As has been stated already, DSP is an abbreviation of Digital Signal Processing, and it can be implemented in different ways for different purposes. Most here refer to it as a means for digital room correction in listening environments with troubled acoustics, in the context of "consumer or budget audio equipment" (often multi-channel setups), and as an additional process/measure on top of an existing system - typically with passively configured speakers. There’s the gist that DSP is a sub standard approach to fixing problems in a cheap and convenient fashion, and while it can do that it can also - depending on the specific DSP units' design, construction, function and implementation - be a lot more in true state of the art systems.
@mikelavigne wrote:
DSP is a tool. it’s neither good nor bad. and can make perfect sense when it is the best approach to solve the problem.
A DSP can serve the sole purpose as a digital, active crossover as well, so it’s not only a "tool" but can as well act as an integral, necessary part of a speaker system - prior to amplification.
but DSP is not free. it costs musical essence.
Compared to what, a passive crossover? With a quality, outboard actively configured DSP in place of a passive crossover (with no other function than that), no. A passive crossover in itself isn’t transparent either, far from it, and it meddles with the amp to driver interface to boot; that’s the double detriment of passive crossovers.
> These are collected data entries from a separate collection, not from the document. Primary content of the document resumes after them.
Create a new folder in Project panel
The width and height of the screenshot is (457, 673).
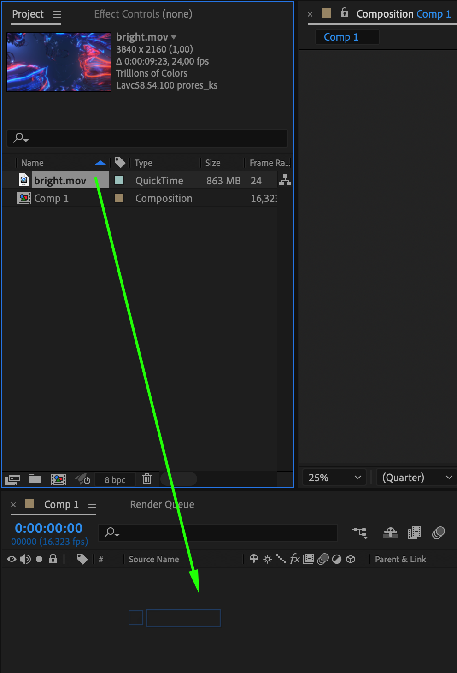coord(35,479)
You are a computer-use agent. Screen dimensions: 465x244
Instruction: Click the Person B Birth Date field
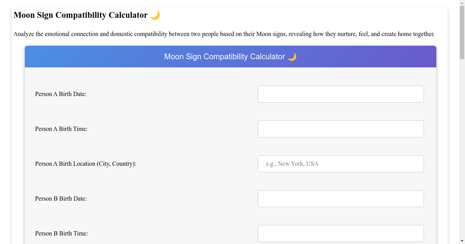click(x=341, y=198)
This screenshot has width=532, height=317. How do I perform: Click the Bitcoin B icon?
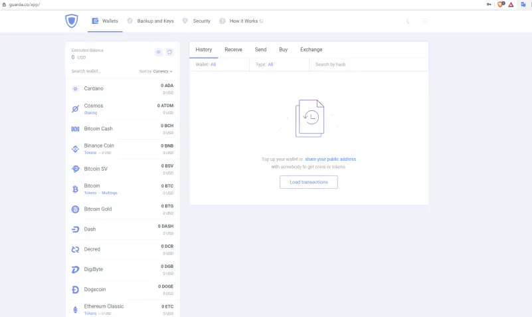(75, 189)
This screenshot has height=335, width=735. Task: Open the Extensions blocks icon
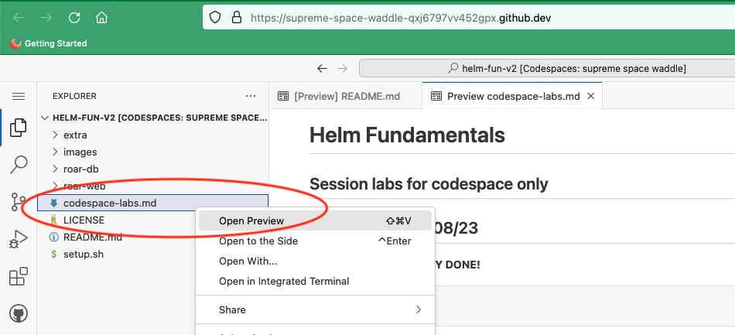pyautogui.click(x=19, y=276)
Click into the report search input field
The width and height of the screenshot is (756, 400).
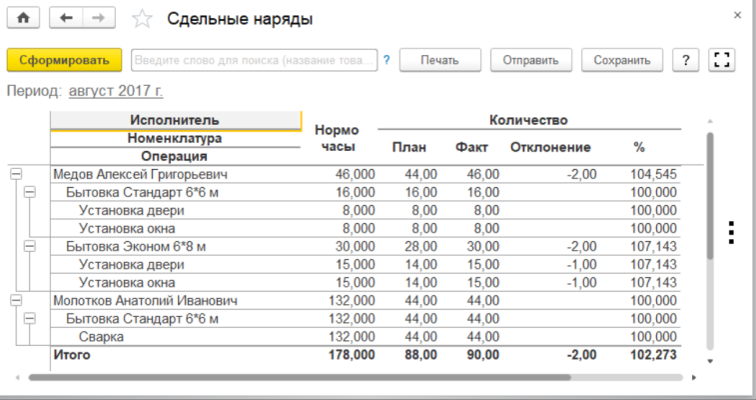coord(253,60)
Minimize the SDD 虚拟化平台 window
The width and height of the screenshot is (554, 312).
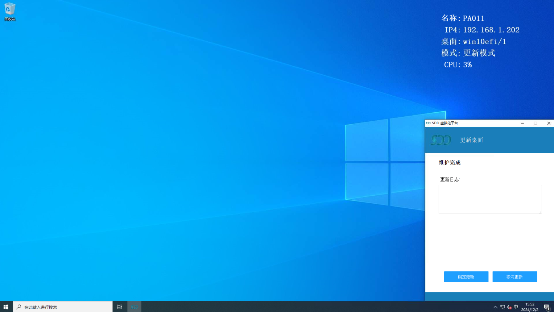[522, 123]
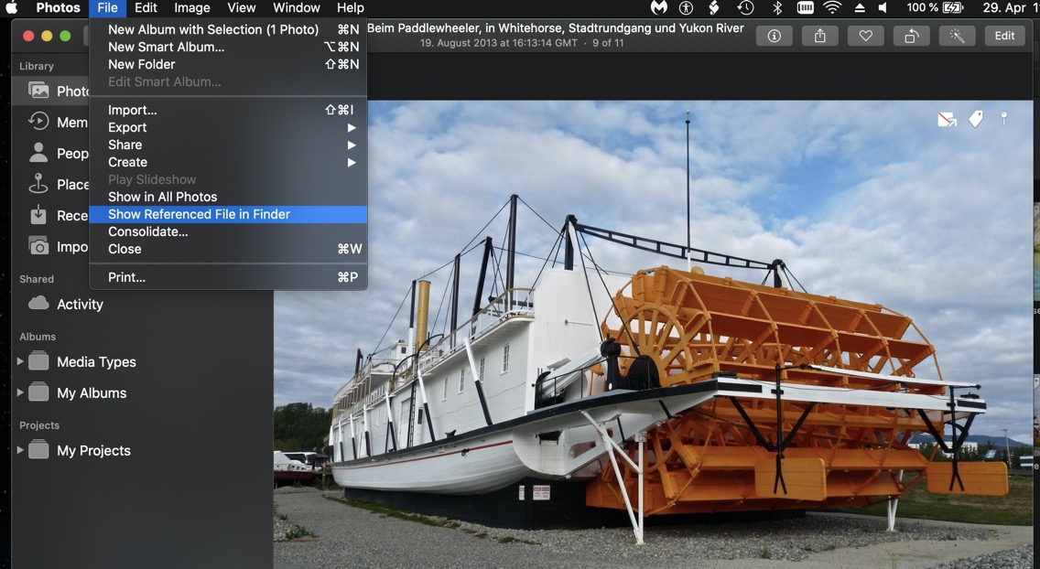Click the keyword tag badge on the photo
This screenshot has width=1040, height=569.
click(x=976, y=119)
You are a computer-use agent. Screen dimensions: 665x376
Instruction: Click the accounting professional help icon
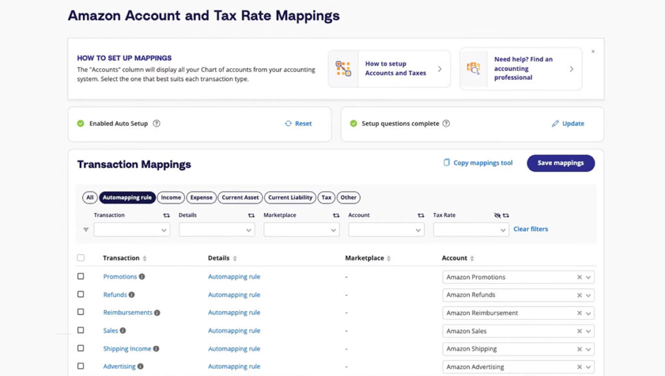tap(474, 69)
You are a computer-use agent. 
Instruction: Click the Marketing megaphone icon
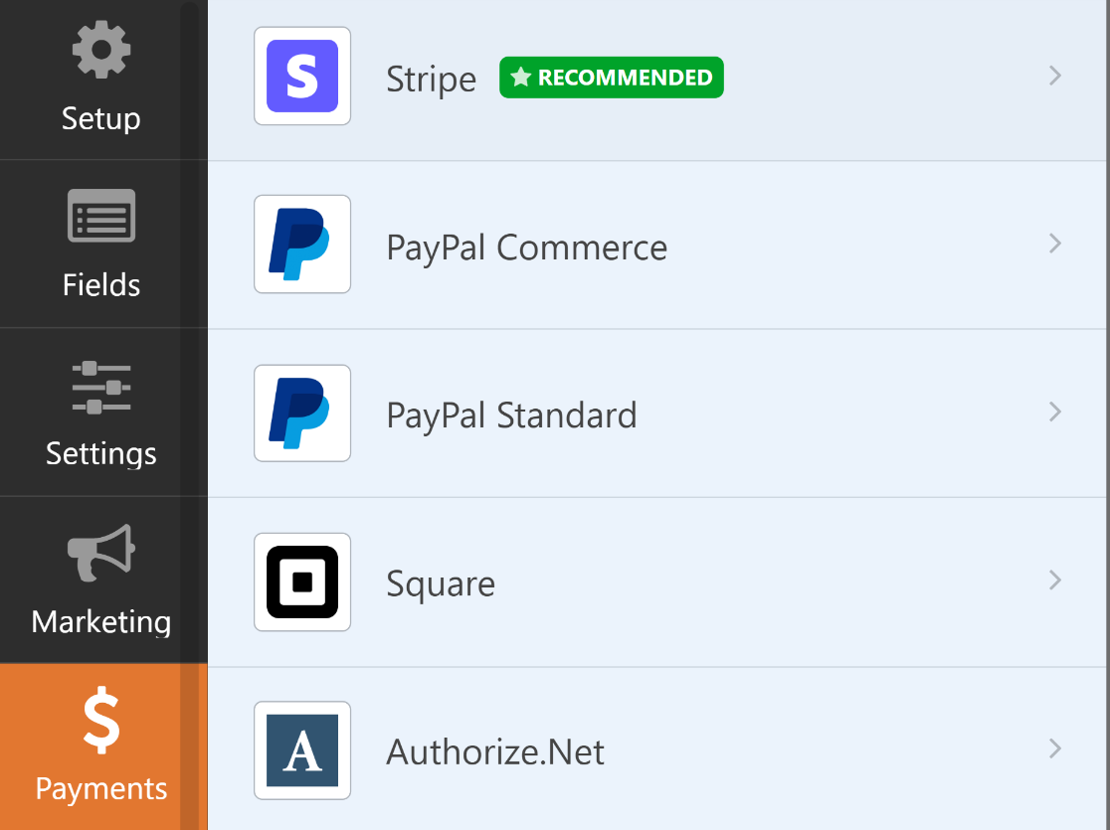pyautogui.click(x=99, y=553)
i do not know anyone who uses DSP in a 2 channel system. and have not heard a DSP system for 2 channel that i like.
In what function were the DSP’s used in these 2-channel systems?
There aren’t a whole bunch of quality DSP’s around, admittedly, and most of them are from the pro sector (that scare off many audiophiles) like XTA, ACX (formerly known as Xilica), DBX and LabGruppen. DEQX makes some cool stuff as well, and is expensive. It’s also worth mentioning, again, that outboard, quality DSP’s can be implemented in most any setup context replacing passive crossovers, albeit with the need for more amp channels to feed each driver section.
Being the über-connoisseur in 2-channel audio reproduction that you are, Mr. Lavigne, and with a passively configured system that no doubt bowls over most of what any of us around here will likely ever get to experience, I’d be interested to learn of your findings with an actively configured and DSP-based setup where the DSP acts as nothing else than a digital, active crossover (i.e.: sans digital room correction) in place of the passive crossovers. Maybe you’d be let down by the outcome, but if so then only because your approach with a passively configured speaker system is so all-out that there’s no digital crossover equivalent readily available. Most however don’t come from the same place (and even so the sonic ceiling can be very high), and that being the case a quality digital XO/DSP for active config. - from my chair - will be the lesser evil compared to a passive context.